7. Conseils pratiques pour choisir
- Budget : pour lire essentiellement des romans, une liseuse compacte (6") milieu de gamme suffit. Pour lire des PDFs, BD ou prendre beaucoup de notes, ciblez les 10" et plus (Elipsa, reMarkable, Boox Note series, Kindle Scribe).
- Écosystème : si vous achetez majoritairement chez Amazon, un Kindle facilite la gestion. Si vous aimez emprunter à la bibliothèque (OverDrive) ou préférez EPUB, orientez-vous vers Kobo ou un appareil compatible.
- Durabilité : privilégiez un appareil avec bonnes mises à jour logicielles et, si possible, une marque qui propose réparation ou pièces.
- Testez la lecture : polices, contraste, réactivité aux pages.
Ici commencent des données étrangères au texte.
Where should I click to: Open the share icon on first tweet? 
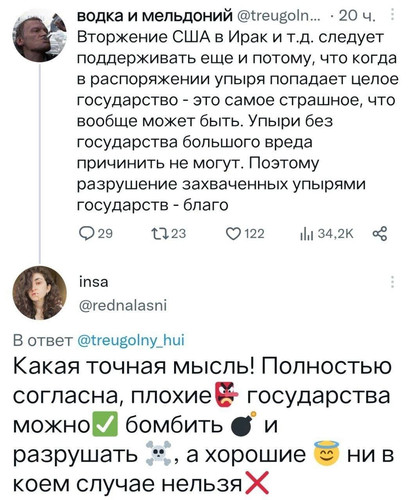[380, 234]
La lisibilité du texte (300 ppi vs 200 ppi) est cruciale pour la lecture prolongée.
- Couleur utile ? Si vous lisez des BD, manuels scolaires ou magazines, la couleur e-ink apporte un vrai bénéfice. Pour du roman pur, la couleur n’est pas indispensable.
8. Pas d’idéologie, mais un choix d’usage
Il n’y a pas de réponse universelle. Le papier conserve des qualités sensorielles et cognitives précieuses ; la liseuse apporte une commodité, une accessibilité et des fonctionnalités qui transforment la manière de lire. En 2025, l’éventail des appareils, du Kindle Paperwhite abordable aux grandes tablettes couleur et stylet, permet presque toujours de trouver un compromis adapté : privilégier le papier pour l’objet et la lecture contemplative, opter pour la liseuse pour la mobilité, l’accessibilité et la logistique. Pour beaucoup, la solution la plus pragmatique est… hybride : garder quelques beaux livres papier et confier la lecture quotidienne, les voyages et la prise de notes à une liseuse moderne.